The nucleolus in Entamoeba histolytica and Entamoeba invadens is located at the nuclear periphery.

The ribosomal RNA genes in the human parasite Entamoeba histolytica and its reptilian counterpart Entamoeba invadens are located on extrachromosomal circles. The expression of rRNA genes generally takes place in a specialized nuclear compartment-the nucleolus. In Entamoeba species the nuclear space that may be called the nucleolus has yet to be defined. Previous studies showed that the rDNA circles are located at the nuclear periphery. Here we have raised antibodies against the E. histolytica homologue of fibrillarin, a highly conserved protein known to be a marker for nucleolus. These antibodies cross-reacted preferentially with the nuclear periphery, forming a peripheral ring. There was complete colocalization of fibrillarin with the signal obtained by antibodies against E. histolytica RNA polymerase I (but not polymerase II and III), strongly suggesting that the nucleolus in E. histolytica is indeed located at the nuclear periphery. The dynamic nature of the nucleolus was evident when cells were subjected to a variety of growth stresses. Although the peripheral nucleolar structure was retained, stress was accompanied by significant cytoplasmic localization of RNA polymerase I, and to some extent fibrillarin. The nucleolus in E. invadens was also located at the nuclear periphery. When these cells were induced to encyst the nucleolar ring structure was lost, giving way to small, fragmented foci. This study gives the first clear insight into nucleolar structure in Entamoeba.

Promoter analysis of palindromic transcription units in the ribosomal DNA circle of Entamoeba histolytica.
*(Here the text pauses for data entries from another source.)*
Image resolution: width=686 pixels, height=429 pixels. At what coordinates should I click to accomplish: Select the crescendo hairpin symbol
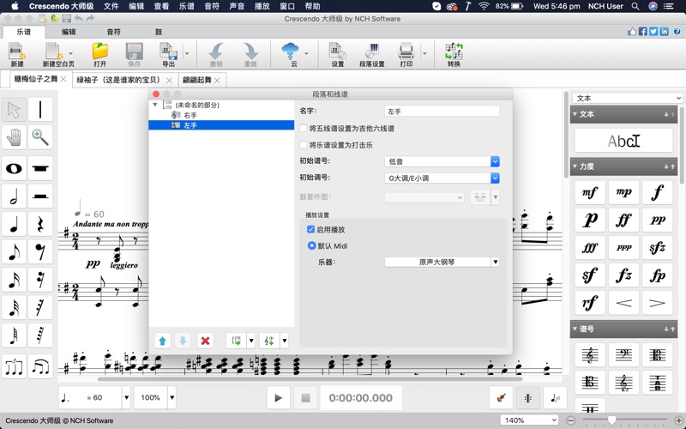(x=623, y=303)
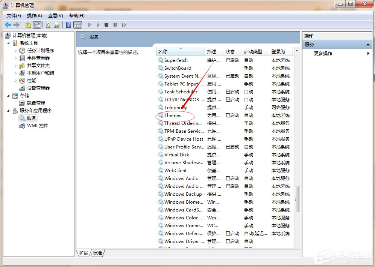
Task: Expand 更多操作 with its arrow
Action: tap(368, 53)
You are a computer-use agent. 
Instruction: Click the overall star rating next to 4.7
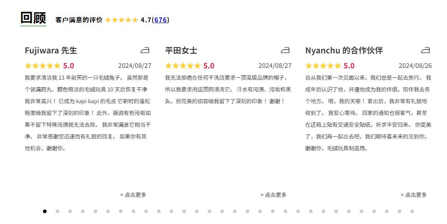click(x=121, y=20)
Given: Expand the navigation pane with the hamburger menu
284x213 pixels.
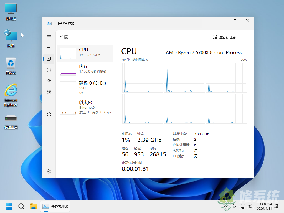Looking at the screenshot, I should pos(49,36).
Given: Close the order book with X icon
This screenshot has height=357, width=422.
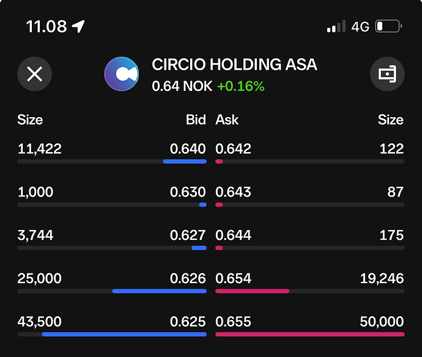Looking at the screenshot, I should tap(34, 74).
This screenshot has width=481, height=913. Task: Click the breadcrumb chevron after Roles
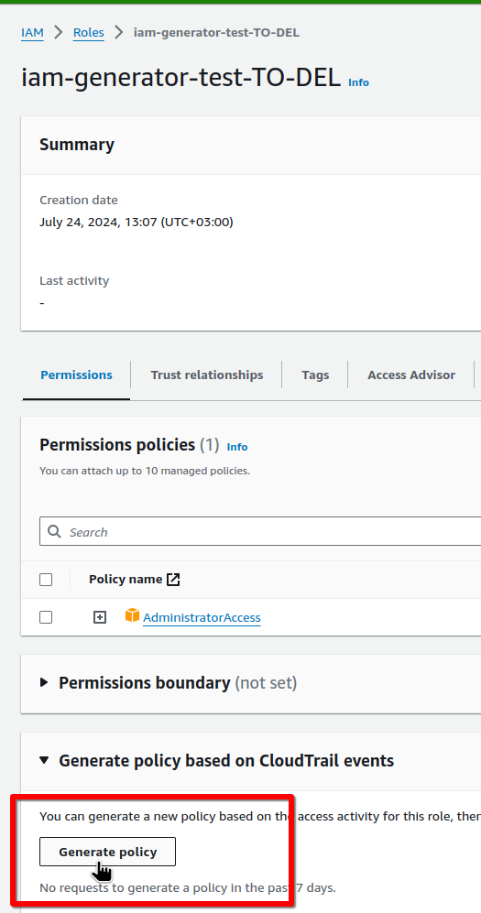click(119, 33)
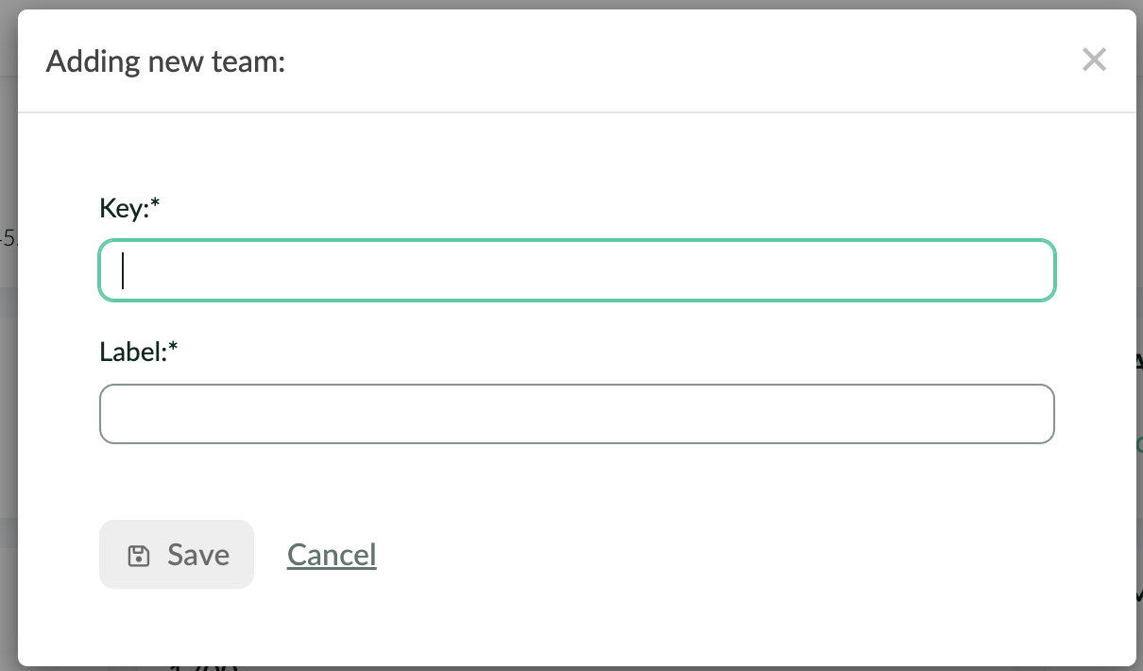Screen dimensions: 1143x671
Task: Click the Key field label
Action: pos(130,208)
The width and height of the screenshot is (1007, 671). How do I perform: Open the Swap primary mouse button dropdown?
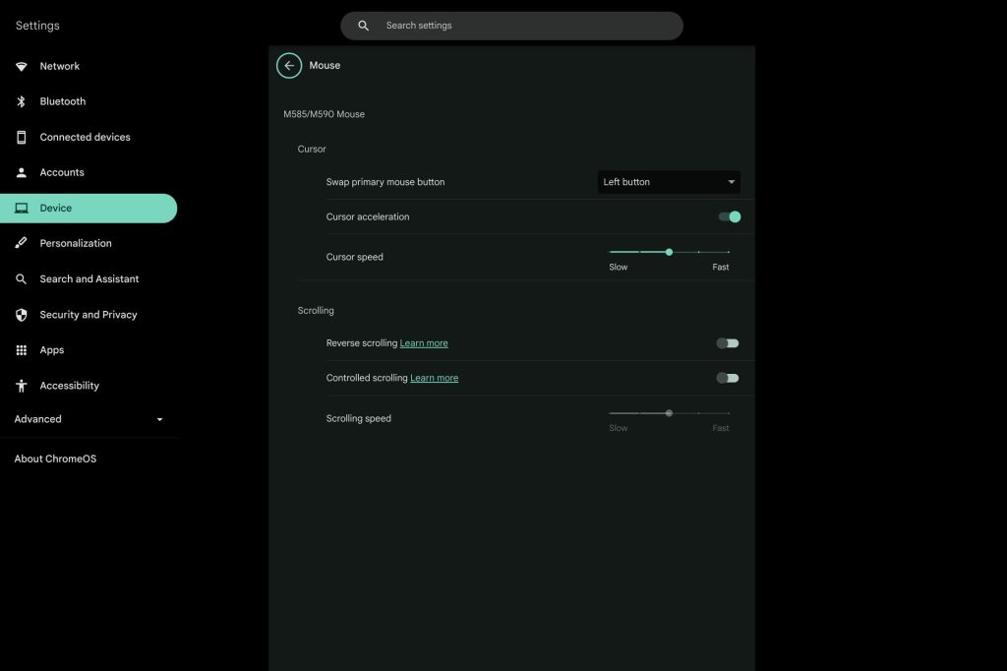669,182
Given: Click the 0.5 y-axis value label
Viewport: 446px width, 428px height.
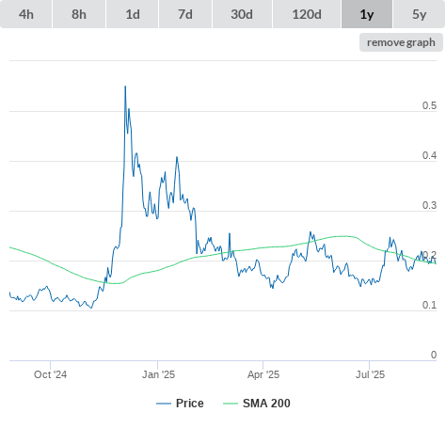Looking at the screenshot, I should [x=429, y=105].
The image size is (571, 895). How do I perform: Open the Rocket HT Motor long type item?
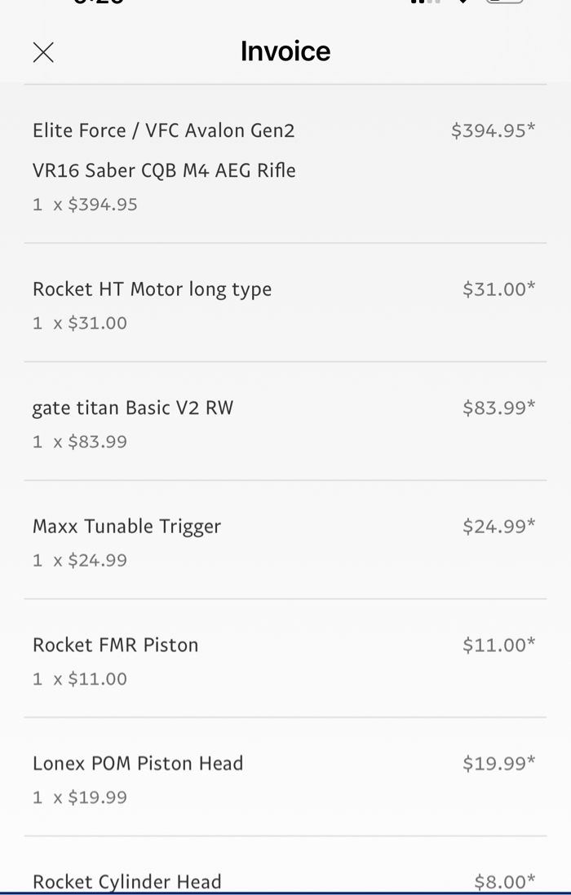point(152,289)
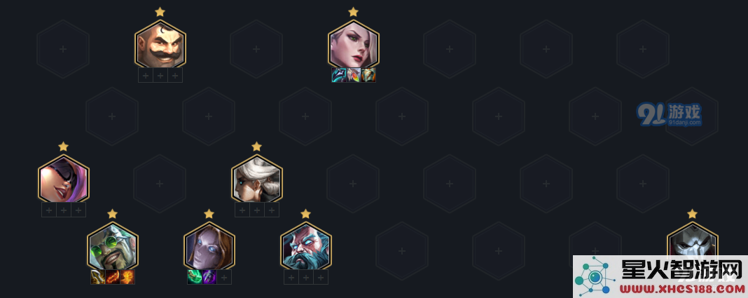Click the teal blade item under the green-eyed champion
This screenshot has width=748, height=298.
pyautogui.click(x=339, y=75)
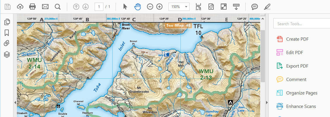The height and width of the screenshot is (117, 330).
Task: Open the Export PDF tool
Action: coord(297,66)
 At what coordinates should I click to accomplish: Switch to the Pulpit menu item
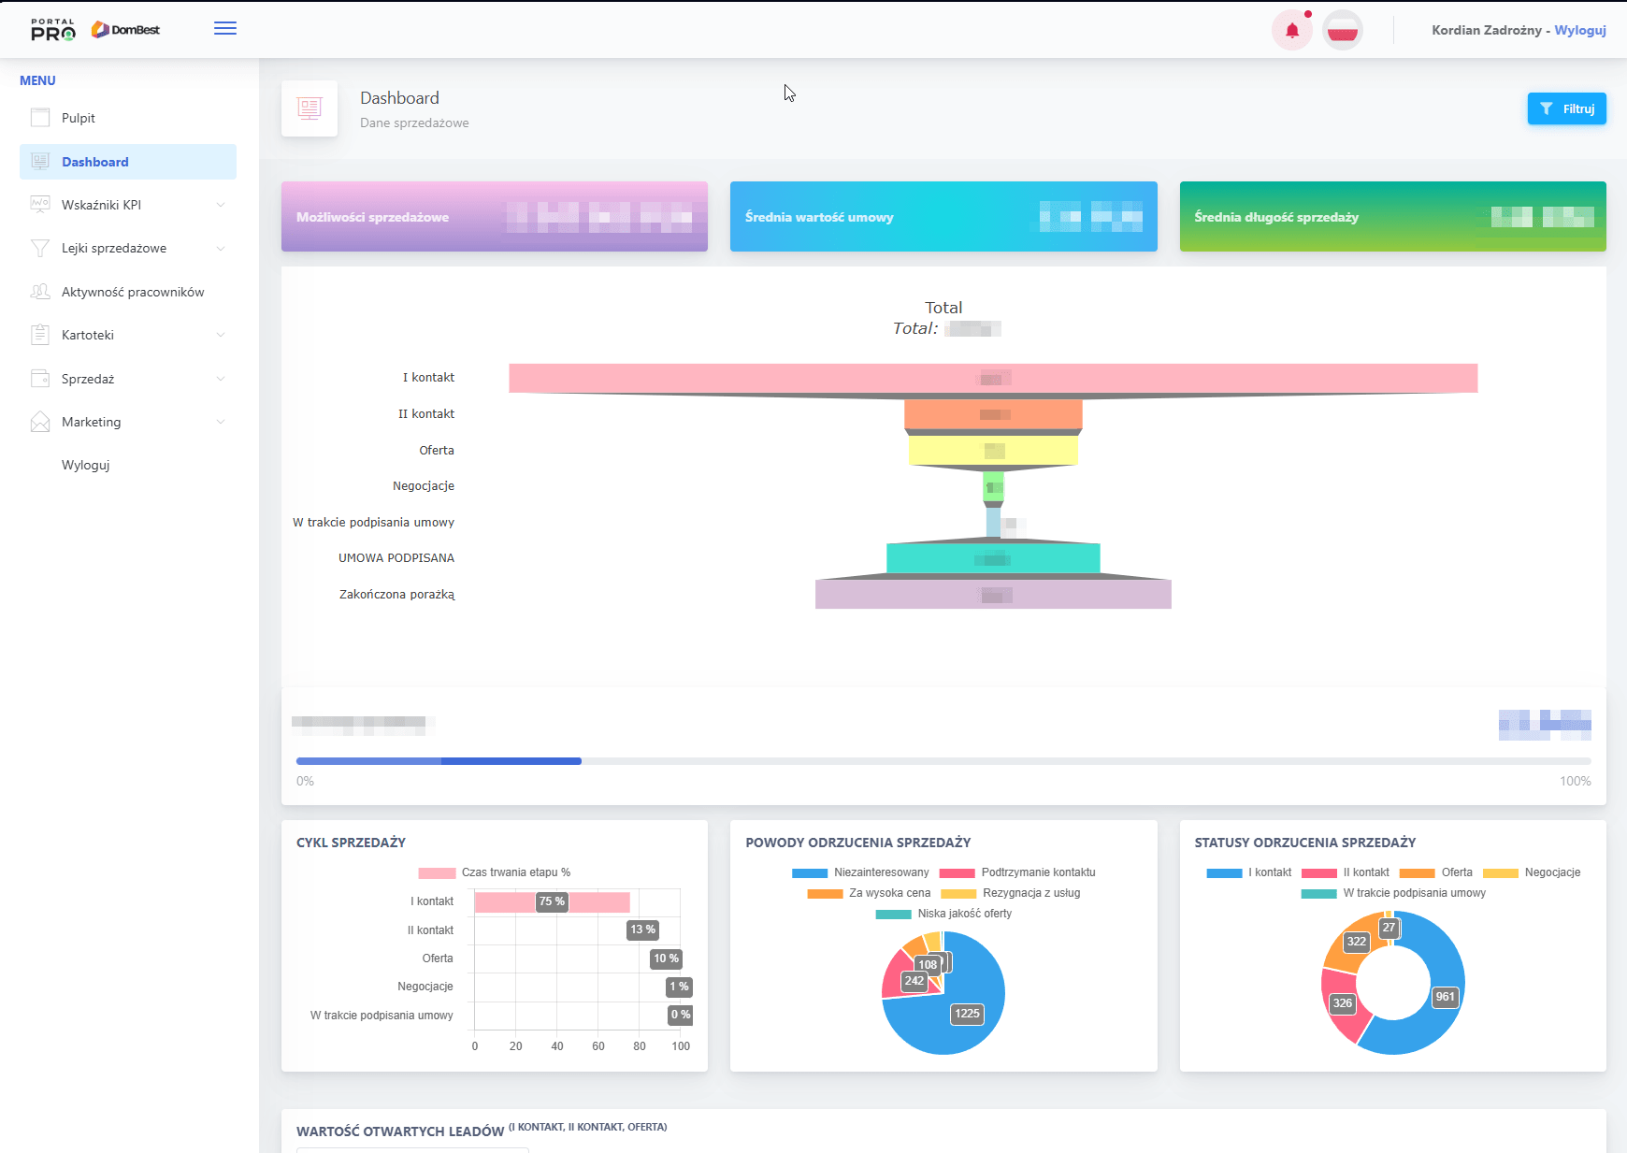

rRNA genes of Entamoeba histolytica are organized as palindromic ribosomal DNA (rDNA) units (I and II) in a 24.5-kb circle. Although the two rDNAs are identical in sequence, their upstream spacers are completely different. Since the intergenic sequences (IGS) of all rDNA copies in other organisms are conserved and contain transcription regulatory sequences, the lack of sequence conservation in the IGS prompted the question of whether both rDNAs are indeed transcriptionally active. We mapped the transcriptional start points (tsp's) and promoters of the two rDNAs. A 51-bp sequence immediately upstream of the tsp's was highly conserved in both units. In addition, both units had an A+T-rich stretch upstream of the 51-bp core. Analysis of reporter gene transcription showed promoter activity to reside in the regions from positions -86 to +123 (rDNA I) and positions -101 to +140 (rDNA II). The promoter-containing fragments from both units could bind and compete with each other for protein(s) from nuclear extracts. Protein binding was especially dependent on the A+T-rich region upstream of the 51-bp core (positions -53 to -68). The requirement of >80 bp downstream of the tsp was striking. Although this sequence was not conserved in the two units, it could potentially fold into very long stem-loops. Both rDNAs transcribed with comparable efficiency, as measured by nuclear runon. Thus, both rDNAs share very similar organization of promoter sequences, and in exponential culture both rDNAs are transcribed. It remains to be seen whether the different IGS affect the regulation of the two units under adverse conditions.